• **Work to complete**:
Please format the material from its first line through the line containing "Action: pyautogui.click(x=542, y=349)", including both ends, as a Markdown table with the columns No. and Text. Omit blank lines.
## begin Records to process
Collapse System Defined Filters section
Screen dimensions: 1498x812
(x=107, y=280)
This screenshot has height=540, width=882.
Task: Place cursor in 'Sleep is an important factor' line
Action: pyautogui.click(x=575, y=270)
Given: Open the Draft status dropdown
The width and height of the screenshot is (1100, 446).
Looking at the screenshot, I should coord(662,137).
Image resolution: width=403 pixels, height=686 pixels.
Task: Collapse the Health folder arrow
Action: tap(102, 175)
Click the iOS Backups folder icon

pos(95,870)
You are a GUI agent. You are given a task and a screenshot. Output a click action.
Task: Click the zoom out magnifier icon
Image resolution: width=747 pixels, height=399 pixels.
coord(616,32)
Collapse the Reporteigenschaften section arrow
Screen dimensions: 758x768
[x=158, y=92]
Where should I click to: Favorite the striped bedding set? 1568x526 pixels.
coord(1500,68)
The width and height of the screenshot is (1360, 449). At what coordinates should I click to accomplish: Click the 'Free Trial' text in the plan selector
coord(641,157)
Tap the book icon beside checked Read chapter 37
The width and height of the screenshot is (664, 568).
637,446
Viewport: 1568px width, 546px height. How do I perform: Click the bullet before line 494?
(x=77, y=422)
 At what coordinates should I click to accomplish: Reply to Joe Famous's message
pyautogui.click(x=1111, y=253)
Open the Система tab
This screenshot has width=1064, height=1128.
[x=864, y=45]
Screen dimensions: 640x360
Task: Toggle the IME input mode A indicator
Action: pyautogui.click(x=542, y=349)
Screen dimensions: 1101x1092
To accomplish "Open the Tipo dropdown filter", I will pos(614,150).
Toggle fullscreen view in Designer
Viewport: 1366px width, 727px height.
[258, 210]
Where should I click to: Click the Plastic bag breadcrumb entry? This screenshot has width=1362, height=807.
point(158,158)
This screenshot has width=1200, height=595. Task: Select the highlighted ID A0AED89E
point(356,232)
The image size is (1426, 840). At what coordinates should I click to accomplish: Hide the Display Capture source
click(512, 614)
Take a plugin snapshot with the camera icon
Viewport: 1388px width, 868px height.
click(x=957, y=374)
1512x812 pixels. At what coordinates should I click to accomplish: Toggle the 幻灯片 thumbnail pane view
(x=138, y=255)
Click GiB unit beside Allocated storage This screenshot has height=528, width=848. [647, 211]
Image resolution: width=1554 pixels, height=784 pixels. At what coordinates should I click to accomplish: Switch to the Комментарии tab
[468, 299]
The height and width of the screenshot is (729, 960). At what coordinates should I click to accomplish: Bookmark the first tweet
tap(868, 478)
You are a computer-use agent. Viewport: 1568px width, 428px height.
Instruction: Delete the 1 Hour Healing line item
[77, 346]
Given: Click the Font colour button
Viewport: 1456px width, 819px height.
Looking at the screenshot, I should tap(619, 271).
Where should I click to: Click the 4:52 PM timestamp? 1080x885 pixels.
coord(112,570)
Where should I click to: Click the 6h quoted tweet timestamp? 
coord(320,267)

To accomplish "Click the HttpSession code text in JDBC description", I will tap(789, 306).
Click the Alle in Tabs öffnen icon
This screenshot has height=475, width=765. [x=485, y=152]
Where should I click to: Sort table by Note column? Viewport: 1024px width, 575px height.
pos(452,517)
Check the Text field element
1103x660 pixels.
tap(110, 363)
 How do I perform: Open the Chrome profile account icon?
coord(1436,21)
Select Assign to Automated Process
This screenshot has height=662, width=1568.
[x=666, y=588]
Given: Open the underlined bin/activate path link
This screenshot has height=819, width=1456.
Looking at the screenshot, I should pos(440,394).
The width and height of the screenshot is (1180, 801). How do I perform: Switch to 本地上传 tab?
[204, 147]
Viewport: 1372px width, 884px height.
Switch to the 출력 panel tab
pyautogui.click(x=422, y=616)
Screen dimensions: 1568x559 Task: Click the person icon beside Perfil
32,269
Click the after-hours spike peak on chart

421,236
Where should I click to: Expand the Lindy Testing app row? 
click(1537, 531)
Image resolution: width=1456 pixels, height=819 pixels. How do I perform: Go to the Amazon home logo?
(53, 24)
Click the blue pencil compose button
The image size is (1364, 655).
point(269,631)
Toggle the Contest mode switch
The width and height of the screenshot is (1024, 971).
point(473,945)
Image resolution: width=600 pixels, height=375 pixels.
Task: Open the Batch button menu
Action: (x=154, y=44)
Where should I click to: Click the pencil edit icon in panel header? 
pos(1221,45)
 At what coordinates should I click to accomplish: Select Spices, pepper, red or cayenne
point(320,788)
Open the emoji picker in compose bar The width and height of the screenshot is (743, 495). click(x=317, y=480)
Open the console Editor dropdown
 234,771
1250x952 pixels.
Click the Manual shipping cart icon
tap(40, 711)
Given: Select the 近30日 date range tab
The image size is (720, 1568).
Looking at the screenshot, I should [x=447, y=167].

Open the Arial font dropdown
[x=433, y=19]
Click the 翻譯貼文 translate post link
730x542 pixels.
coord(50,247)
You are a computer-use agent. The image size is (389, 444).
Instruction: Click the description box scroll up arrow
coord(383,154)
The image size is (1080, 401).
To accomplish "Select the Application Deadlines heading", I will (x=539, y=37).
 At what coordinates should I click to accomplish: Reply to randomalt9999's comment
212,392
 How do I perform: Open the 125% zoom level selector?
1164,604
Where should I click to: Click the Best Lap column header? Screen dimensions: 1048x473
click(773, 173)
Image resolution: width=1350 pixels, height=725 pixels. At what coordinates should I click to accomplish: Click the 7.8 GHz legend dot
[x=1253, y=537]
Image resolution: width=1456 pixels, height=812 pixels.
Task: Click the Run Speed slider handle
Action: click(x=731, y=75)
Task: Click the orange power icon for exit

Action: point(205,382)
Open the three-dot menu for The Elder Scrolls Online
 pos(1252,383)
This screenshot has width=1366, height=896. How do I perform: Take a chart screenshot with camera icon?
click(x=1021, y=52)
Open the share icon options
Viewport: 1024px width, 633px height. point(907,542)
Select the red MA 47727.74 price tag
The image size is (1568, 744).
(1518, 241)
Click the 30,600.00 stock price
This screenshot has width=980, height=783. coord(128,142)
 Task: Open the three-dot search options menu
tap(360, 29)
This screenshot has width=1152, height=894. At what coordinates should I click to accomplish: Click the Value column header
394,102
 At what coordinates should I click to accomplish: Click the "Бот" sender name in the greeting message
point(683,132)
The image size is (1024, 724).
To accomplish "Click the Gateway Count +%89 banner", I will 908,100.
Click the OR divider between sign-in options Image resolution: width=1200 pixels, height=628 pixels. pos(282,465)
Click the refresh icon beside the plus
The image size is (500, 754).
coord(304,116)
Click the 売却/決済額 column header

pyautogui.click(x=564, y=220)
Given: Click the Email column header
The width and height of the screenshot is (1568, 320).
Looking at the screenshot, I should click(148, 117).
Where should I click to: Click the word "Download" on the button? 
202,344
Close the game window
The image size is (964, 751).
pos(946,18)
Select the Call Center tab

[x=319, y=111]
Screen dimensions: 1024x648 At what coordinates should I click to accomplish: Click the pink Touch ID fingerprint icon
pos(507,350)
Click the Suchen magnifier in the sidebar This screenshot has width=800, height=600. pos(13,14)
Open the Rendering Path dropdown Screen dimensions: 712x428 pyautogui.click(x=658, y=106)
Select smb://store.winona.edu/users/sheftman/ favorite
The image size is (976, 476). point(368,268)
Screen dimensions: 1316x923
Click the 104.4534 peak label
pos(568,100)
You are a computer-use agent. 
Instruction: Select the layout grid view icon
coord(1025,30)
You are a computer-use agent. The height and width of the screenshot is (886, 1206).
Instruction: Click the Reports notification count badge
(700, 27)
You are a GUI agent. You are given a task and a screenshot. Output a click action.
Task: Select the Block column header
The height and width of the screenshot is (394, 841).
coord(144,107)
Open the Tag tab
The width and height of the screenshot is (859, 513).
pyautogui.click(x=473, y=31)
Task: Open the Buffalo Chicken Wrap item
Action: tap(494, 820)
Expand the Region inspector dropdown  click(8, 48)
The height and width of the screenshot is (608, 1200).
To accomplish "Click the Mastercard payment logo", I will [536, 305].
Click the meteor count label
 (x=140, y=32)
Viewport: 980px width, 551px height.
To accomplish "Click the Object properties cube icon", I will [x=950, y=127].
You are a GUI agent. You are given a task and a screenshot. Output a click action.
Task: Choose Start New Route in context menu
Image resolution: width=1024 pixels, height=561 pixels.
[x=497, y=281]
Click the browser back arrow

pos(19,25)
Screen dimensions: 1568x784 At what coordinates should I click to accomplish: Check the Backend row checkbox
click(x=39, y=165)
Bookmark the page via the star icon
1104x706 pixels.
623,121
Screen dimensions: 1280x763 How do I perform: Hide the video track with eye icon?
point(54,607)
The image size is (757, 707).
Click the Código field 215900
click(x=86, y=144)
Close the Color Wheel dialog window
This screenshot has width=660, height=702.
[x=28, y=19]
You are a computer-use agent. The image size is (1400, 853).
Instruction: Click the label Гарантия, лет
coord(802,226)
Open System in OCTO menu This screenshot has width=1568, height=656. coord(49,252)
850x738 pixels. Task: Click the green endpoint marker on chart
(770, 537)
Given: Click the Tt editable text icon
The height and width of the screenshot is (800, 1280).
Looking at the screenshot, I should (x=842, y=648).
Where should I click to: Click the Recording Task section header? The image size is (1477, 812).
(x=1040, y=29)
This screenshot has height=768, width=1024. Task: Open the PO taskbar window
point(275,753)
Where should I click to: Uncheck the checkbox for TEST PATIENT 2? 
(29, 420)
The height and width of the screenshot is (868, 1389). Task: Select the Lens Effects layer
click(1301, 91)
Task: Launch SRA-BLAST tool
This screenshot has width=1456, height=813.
## end Records to process
• **Result of this exercise**:
| No. | Text |
|---|---|
| 1 | Collapse System Defined Filters section |
| 2 | Screen dimensions: 1498x812 |
| 3 | (x=107, y=280) |
| 4 | This screenshot has height=540, width=882. |
| 5 | Task: Place cursor in 'Sleep is an important factor' line |
| 6 | Action: pyautogui.click(x=575, y=270) |
| 7 | Given: Open the Draft status dropdown |
| 8 | The width and height of the screenshot is (1100, 446). |
| 9 | Looking at the screenshot, I should coord(662,137). |
| 10 | Image resolution: width=403 pixels, height=686 pixels. |
| 11 | Task: Collapse the Health folder arrow |
| 12 | Action: tap(102, 175) |
| 13 | Click the iOS Backups folder icon |
| 14 | pos(95,870) |
| 15 | You are a GUI agent. You are given a task and a screenshot. Output a click action. |
| 16 | Task: Click the zoom out magnifier icon |
| 17 | Image resolution: width=747 pixels, height=399 pixels. |
| 18 | coord(616,32) |
| 19 | Collapse the Reporteigenschaften section arrow |
| 20 | Screen dimensions: 758x768 |
| 21 | [x=158, y=92] |
| 22 | Where should I click to: Favorite the striped bedding set? 1568x526 pixels. |
| 23 | coord(1500,68) |
| 24 | The width and height of the screenshot is (1360, 449). At what coordinates should I click to accomplish: Click the 'Free Trial' text in the plan selector |
| 25 | coord(641,157) |
| 26 | Tap the book icon beside checked Read chapter 37 |
| 27 | The width and height of the screenshot is (664, 568). |
| 28 | 637,446 |
| 29 | Viewport: 1568px width, 546px height. How do I perform: Click the bullet before line 494? |
| 30 | (x=77, y=422) |
| 31 |  At what coordinates should I click to accomplish: Reply to Joe Famous's message |
| 32 | pyautogui.click(x=1111, y=253) |
| 33 | Open the Система tab |
| 34 | This screenshot has width=1064, height=1128. |
| 35 | [x=864, y=45] |
| 36 | Screen dimensions: 640x360 |
| 37 | Task: Toggle the IME input mode A indicator |
| 38 | Action: pyautogui.click(x=542, y=349) |